Tuesday, July 03, 2012

Adina Roskies on Libet's "Half Second Delay"

Sunset at Warren Dunes State Park, Michigan

Neuroscientist Benjamin Libet's experiments on consciousness in the 1970s claimed to show that there is an ever-so-slight temporal delay between the physical brain's being stimulated and the making of a conscious choice. See Libet et. al., "Subjective referral of the timing for a conscious sensory experience: a functional role for the somatosensory specific projection system in man." From the Abstract: "A temporal discrepancy between corresponding mental and physical events, i.e., between the timing of a subjective sensory experience and the time at which the state of 'neuronal adequacy' for giving rise to this experience is achieved, would introduce a novel experimentally-based feature into the concept of psychophysiological parallelism in the mind-brain relationship."

Libet wanted to find the cause of our spontaneous actions, like making a choice to do or not do something. If neural activity preceded and caused human choices, then it would seem that the idea of free will has been undermined. This is Libet's famous "half second delay." (Here's a nice little explanatory essay on this.) Libet did wonder, even if free will was an illusion, that perhaps we have "free won't"; viz., the ability to veto a decision the brain had already made.

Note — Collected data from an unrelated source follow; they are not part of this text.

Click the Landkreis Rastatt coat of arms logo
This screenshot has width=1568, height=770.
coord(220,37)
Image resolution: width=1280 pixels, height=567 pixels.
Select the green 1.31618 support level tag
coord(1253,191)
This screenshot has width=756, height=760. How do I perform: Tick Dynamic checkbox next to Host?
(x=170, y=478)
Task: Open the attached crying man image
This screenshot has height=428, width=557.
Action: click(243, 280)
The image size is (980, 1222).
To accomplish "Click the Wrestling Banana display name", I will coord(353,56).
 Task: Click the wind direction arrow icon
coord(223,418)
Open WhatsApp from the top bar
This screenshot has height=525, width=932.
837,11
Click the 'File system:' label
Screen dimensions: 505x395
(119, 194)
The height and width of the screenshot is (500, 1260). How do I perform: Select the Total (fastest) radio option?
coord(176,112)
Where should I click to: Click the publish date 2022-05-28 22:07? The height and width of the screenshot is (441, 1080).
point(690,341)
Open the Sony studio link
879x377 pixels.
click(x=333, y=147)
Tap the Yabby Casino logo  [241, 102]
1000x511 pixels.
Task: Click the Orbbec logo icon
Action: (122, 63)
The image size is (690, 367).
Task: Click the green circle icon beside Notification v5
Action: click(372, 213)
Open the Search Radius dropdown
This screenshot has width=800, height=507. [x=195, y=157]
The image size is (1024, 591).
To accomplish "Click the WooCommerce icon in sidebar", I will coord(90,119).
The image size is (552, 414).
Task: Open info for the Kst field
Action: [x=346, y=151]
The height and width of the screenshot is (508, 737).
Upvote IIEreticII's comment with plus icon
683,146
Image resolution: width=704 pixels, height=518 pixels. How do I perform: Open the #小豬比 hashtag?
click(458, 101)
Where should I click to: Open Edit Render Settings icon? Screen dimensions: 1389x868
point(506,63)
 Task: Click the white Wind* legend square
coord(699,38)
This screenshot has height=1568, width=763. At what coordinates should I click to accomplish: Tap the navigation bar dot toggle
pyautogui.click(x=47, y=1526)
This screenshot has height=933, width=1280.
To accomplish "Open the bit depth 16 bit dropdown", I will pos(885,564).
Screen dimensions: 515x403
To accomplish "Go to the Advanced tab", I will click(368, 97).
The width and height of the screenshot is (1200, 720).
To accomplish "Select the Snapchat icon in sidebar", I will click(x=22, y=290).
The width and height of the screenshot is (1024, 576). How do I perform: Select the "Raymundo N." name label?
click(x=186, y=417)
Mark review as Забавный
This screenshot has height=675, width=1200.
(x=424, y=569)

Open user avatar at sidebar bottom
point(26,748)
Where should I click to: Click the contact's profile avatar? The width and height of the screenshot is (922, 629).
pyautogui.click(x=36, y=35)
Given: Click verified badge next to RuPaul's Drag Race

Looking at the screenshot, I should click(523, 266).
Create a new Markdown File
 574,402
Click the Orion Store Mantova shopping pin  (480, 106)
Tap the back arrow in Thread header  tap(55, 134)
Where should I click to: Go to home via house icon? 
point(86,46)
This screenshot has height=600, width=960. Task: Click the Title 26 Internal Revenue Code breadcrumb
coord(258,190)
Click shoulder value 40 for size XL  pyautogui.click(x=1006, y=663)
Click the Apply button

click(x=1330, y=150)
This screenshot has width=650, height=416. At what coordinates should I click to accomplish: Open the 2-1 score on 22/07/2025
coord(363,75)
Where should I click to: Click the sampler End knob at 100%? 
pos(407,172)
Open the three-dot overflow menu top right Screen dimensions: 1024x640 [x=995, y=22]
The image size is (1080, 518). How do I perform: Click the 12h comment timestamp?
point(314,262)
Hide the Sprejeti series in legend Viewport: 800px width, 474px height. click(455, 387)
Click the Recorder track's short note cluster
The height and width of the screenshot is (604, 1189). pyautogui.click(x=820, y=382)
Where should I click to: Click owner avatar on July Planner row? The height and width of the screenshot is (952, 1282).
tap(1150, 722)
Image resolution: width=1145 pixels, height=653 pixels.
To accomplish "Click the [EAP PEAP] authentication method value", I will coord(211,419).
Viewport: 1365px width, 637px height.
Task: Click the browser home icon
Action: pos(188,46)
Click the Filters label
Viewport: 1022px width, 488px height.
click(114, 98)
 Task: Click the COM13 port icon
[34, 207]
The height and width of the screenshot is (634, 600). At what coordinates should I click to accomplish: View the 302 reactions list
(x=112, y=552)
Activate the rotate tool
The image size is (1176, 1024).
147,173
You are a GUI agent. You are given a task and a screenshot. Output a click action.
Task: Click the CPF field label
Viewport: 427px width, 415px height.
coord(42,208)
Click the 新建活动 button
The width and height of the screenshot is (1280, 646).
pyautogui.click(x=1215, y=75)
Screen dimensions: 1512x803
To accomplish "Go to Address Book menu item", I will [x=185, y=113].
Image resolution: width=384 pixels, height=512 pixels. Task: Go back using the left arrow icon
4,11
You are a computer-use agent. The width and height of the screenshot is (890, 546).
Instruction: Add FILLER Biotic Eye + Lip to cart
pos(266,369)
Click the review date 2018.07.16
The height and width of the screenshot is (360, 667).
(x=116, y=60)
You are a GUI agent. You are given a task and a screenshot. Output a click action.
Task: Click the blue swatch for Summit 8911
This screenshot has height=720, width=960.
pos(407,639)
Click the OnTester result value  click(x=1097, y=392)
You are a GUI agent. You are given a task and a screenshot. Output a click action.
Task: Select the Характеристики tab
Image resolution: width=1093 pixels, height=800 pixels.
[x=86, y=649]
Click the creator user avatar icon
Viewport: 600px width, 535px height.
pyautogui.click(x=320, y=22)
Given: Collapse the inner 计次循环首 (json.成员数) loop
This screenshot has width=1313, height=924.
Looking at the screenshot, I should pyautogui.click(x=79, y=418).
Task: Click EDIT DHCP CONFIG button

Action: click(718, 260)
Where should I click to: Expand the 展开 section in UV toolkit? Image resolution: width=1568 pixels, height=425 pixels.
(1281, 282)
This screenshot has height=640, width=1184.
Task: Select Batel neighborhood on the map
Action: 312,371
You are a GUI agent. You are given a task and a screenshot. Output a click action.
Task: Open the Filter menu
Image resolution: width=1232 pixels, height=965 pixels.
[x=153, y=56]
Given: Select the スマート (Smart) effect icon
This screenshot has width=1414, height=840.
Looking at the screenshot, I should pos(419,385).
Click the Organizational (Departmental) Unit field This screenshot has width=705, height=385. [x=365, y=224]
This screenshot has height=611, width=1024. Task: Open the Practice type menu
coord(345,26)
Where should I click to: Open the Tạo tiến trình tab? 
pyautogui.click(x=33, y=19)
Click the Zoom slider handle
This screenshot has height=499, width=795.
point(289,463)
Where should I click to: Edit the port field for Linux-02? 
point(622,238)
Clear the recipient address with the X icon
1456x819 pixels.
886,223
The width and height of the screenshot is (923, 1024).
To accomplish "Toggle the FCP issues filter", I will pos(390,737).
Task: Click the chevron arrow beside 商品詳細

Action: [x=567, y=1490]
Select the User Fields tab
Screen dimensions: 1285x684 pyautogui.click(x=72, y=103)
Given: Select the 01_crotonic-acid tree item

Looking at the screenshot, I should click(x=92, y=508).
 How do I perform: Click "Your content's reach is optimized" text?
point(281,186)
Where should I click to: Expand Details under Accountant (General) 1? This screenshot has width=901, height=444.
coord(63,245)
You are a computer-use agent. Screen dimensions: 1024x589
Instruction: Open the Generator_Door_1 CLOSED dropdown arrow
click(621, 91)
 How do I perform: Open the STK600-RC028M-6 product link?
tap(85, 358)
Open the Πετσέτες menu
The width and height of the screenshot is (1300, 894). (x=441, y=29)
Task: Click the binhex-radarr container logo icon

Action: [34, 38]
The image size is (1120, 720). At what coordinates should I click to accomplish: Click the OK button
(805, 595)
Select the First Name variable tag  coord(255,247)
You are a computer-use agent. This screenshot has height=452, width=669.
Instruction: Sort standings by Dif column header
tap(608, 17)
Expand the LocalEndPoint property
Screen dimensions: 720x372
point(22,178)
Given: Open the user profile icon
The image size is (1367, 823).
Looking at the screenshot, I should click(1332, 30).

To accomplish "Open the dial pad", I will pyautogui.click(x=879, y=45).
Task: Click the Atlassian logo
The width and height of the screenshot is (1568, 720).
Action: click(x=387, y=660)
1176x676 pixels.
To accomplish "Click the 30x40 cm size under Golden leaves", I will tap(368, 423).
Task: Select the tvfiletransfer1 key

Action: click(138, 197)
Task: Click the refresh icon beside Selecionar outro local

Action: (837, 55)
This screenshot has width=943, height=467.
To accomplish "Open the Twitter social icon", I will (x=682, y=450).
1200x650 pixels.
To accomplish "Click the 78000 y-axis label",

But, according to Dartmouth neurophilosopher Adina Roskies Libet's work does not eliminate human free will. (Here's her audio presentation at Philosophy Bites. I just found this website this weekend - very cool.) Her reasons are:
  1. If you are a physicalist then it's not very surprising to find that the brain is doing something every time you make a decision. If consciousness is a process then there is going to be some extended brain event that underlies consciousness.
  2. You can't actually tell from Libet's experiment whether he is measuring a person's decision to, say (as in the experiment), move one's finger. There are other interpretations to what is going on; e.g., it could measure preparations to move one's finger, plans to do so, etc.
  3. "I don't believe [the Libet experiments] actually measure the time of conscious will. What they are measuring is the time at which you report being aware of having made a decision to move [one's finger]. What you're actually reporting is an awareness of an awareness to move. It's a meta-state; it's not the state you are interested in but a state about the stte you are interested in which is, a fortiori,  later than the state you are interested in."
 OK. But recent experiments using FMRI (functional MRI) have been reported to show that, 7-10 seconds before making a decision you are aware of making, that decision can be predicted. Roskies says that these studies only give a slightly better-than-chance prediction of a choice that will be made (55%). This "tells us nothing about whether or not we could do otherwise" (thus exercising free will).

Roskies is a compatibilist; viz., one who believes free will is compatible with physical determinism. She thinks we "can reconcile the notion of free will with the idea that we are mechanisms... There are a number of compatibilist theories out there that can explain how you can be a free even if you live in a deterministic universe."